Dalam klarifikasi yang dipublikasikan melalui akun Instagram resmi mereka @bpjskesehatan_ri pada hari Minggu (2/8), BPJS Kesehatan menegaskan, "Kanal Telegram 'EDABU BPJS BOT' TIDAK dibuat, dimiliki, maupun dikelola oleh BPJS Kesehatan."
Data yang Diterima Bukan dari Sistem BPJS
BPJS Kesehatan juga memastikan bahwa data yang dijual dan disebarkan melalui kanal Telegram tersebut tidak berasal dari sistem mereka. "Informasi dari data yang beredar sangat berbeda dengan sistem data kami," tambah mereka dalam klarifikasi tersebut.
Dalam penjelasan lebih lanjut, BPJS Kesehatan menunjukkan tangkapan layar antarmuka bot Telegram yang bersangkutan. Bot tersebut menawarkan berbagai menu penelusuran data dengan sistem pembayaran menggunakan token. Beberapa menu yang terlihat mencakup penelusuran nomor induk kependudukan, kartu keluarga, data siswa, data perusahaan, hingga data gaji. Terdapat juga tombol untuk membeli token pada antarmuka bot tersebut.
Waspada Terhadap Penipuan
Selain membantah kepemilikan atas kanal tersebut, BPJS Kesehatan mengingatkan masyarakat untuk tetap waspada terhadap potensi penipuan yang mengatasnamakan lembaga mereka. "Mohon untuk selalu berhati-hati terhadap segala bentuk penipuan yang mengatasnamakan BPJS Kesehatan, serta waspadai pelanggaran hukum terkait penyebaran data pribadi," ungkap mereka.
Hingga sore hari pada tanggal 2 Agustus, unggahan klarifikasi tersebut telah mendapatkan lebih dari 1.500 likes dan dibagikan sebanyak 278 kali.
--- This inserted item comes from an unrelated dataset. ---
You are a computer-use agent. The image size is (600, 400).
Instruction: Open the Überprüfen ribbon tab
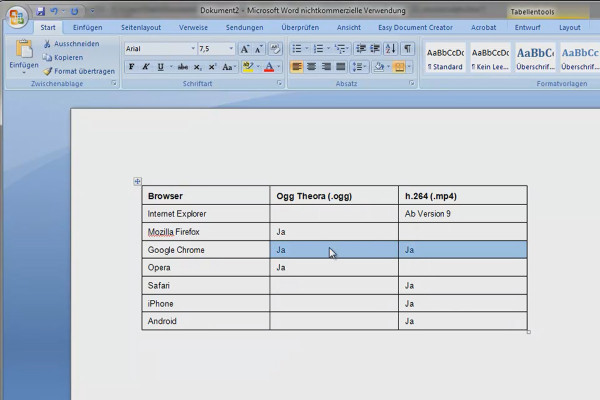(300, 28)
BPJS Kesehatan juga meminta masyarakat untuk hanya menggunakan tiga saluran resmi untuk pengecekan kepesertaan dan layanan lainnya, yaitu aplikasi Mobile JKN, layanan WhatsApp PANDAWA di nomor 08118165165, dan Care Center 165.
BPJS Kesehatan mengajak masyarakat untuk menyebarkan klarifikasi ini agar tidak ada lagi yang terjebak dalam informasi yang salah mengenai saluran yang mencatut nama mereka. "Lindungi data dirimu dan selalu gunakan jalur yang resmi," tutup mereka.